Notre Dame linebacker Manti Te'o tells ESPN he was never involved in creating girlfriend hoax

• NEW YORK (AP) -- Notre Dame linebacker Manti Te'o insisted he had no role in the bizarre hoax involving his "dead" girlfriend and told ESPN on Friday night that he was duped by a person who has since apologized to him.
• In an off-camera interview Friday with ESPN, Te'o said Ronaiah Tuiasosopo, a 22-year-old acquaintance who lives in California, contacted him two days ago and confessed to the prank. Deadspin.com first exposed the scheme on Wednesday and indicated Tuiasosopo was involved in it.
• "I wasn't faking it," ESPN quoted Te'o as saying during the 2 1-2 hour interview. "I wasn't part of this.
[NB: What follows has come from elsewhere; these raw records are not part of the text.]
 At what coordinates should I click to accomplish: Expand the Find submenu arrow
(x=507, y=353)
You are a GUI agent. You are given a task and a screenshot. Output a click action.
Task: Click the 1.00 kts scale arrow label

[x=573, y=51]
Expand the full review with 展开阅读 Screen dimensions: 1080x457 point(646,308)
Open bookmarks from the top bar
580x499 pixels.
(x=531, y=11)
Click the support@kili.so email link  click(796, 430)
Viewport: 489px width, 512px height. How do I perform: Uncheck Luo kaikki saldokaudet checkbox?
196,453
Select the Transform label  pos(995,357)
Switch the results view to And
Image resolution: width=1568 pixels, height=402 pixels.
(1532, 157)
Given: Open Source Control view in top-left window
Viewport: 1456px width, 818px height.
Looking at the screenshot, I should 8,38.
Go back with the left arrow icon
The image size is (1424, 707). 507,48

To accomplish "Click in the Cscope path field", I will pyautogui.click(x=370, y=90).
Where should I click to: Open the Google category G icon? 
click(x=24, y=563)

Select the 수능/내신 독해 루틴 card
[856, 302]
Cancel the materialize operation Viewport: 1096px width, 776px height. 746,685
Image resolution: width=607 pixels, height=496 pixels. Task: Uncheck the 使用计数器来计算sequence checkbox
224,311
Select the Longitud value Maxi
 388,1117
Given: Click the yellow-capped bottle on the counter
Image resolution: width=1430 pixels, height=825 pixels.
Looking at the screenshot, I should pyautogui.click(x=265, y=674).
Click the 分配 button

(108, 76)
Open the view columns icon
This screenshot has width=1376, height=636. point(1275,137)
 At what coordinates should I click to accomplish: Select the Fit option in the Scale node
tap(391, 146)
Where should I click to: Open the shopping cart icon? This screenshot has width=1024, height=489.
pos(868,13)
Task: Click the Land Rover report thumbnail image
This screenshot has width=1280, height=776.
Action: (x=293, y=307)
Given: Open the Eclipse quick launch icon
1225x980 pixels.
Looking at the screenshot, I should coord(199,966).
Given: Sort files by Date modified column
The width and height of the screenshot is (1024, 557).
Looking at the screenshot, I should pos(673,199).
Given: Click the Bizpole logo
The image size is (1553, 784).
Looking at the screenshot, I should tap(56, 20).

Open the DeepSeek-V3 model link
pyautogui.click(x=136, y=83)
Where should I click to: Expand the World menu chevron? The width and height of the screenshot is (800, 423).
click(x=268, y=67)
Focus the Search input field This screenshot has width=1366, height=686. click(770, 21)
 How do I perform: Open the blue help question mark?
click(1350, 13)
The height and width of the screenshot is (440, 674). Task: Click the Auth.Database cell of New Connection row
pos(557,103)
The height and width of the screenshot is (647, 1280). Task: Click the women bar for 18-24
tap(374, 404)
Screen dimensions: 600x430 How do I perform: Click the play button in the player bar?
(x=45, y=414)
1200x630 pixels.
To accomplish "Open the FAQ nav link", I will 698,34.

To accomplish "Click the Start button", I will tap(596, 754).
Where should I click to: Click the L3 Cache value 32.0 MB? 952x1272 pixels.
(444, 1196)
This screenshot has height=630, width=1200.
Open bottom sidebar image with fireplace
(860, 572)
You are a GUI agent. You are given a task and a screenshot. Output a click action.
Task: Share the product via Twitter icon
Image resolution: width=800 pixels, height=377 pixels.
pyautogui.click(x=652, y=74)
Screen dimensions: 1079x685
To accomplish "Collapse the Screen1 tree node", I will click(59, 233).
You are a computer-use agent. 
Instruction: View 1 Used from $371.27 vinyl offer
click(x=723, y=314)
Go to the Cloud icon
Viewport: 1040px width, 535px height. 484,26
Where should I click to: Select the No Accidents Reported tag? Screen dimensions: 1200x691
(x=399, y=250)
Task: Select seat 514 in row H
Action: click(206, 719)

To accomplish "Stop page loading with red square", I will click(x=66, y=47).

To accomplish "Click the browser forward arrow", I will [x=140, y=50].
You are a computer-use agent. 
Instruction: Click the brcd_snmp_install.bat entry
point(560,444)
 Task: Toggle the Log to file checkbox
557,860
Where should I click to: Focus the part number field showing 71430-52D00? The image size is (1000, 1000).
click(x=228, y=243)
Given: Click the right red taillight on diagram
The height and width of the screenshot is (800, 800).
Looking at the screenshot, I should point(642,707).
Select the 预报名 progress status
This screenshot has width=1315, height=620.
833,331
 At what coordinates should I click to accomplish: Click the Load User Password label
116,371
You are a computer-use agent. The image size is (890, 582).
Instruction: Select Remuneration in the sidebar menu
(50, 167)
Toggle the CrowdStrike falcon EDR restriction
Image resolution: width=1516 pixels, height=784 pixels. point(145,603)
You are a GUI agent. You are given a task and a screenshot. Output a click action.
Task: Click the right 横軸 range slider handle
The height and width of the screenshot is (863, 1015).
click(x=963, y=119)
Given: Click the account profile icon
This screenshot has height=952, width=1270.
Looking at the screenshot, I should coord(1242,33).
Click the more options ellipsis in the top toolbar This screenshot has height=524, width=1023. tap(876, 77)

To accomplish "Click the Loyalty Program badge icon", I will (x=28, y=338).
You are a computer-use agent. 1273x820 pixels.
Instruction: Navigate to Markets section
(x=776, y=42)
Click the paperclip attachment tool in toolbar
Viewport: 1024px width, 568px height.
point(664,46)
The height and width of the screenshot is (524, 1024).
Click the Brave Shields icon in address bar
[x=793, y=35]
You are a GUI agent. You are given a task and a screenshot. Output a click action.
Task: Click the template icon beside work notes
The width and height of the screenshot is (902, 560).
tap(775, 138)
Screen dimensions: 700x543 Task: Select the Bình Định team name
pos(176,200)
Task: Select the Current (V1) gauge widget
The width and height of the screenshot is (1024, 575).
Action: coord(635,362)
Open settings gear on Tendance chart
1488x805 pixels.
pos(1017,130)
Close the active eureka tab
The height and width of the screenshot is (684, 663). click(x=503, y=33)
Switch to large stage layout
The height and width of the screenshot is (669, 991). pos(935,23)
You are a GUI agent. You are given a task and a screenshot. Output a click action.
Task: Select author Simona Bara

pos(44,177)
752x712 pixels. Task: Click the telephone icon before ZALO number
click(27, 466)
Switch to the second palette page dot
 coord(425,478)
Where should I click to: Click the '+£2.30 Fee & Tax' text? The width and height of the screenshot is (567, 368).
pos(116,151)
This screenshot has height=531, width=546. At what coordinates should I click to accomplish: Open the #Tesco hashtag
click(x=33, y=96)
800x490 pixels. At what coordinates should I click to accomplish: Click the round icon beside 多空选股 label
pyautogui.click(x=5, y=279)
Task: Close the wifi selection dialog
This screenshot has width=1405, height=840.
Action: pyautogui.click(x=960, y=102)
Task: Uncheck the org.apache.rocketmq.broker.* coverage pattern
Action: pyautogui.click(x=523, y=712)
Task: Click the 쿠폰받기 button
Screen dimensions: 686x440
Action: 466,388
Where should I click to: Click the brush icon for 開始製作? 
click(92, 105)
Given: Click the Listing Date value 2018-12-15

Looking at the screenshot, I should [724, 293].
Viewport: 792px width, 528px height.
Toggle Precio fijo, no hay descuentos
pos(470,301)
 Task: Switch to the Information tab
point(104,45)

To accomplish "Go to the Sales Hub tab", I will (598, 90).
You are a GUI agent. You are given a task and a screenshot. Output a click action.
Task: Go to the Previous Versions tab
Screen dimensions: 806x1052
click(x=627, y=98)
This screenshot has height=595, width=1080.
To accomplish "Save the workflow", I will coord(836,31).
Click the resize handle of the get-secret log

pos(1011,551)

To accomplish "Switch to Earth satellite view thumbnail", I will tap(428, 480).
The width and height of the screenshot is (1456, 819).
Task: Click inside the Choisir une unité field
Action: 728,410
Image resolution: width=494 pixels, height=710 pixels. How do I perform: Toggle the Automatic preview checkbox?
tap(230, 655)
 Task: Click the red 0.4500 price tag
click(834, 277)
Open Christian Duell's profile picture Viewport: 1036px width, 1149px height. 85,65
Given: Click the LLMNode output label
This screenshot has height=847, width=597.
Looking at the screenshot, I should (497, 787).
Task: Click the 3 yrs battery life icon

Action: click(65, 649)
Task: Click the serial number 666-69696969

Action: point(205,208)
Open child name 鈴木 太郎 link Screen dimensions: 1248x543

When they hear the facts they'll know. They'll know there is no way I could be a part of this."
• Te'o said he first met Tuiasosopo in person after the Southern California game in November. According to the linebacker, Tuiasosopo told him he was the cousin of Lennay Kekua, the woman who Te'o believed he had fallen for through Internet chats and long phone conversations. But Kekua never existed.
• "Two guys and a girl are responsible for the whole thing," Te'o told ESPN. "According to Ronaiah, Ronaiah's one."
• ___

Armstrong turns emotional in 2nd part of interview, recalling talk with son on defending him

• CHICAGO (AP) -- Lance Armstrong finally cracked.
• Not while expressing deep remorse or regrets, though there was plenty of that in Friday night's second part of Armstrong's interview with Oprah Winfrey.
• It wasn't over the $75 million in sponsorship deals that evaporated over the course of two days, or having to walk away from the Livestrong cancer charity he founded and called his "sixth child." It wasn't even about his lifetime ban from competition, though he said that was more than he deserved.
• It was another bit of collateral damage that Armstrong said he wasn't prepared to deal with.
• "I saw my son defending me and saying, 'That's not true. What you're saying about my dad is not true,'" Armstrong recalled.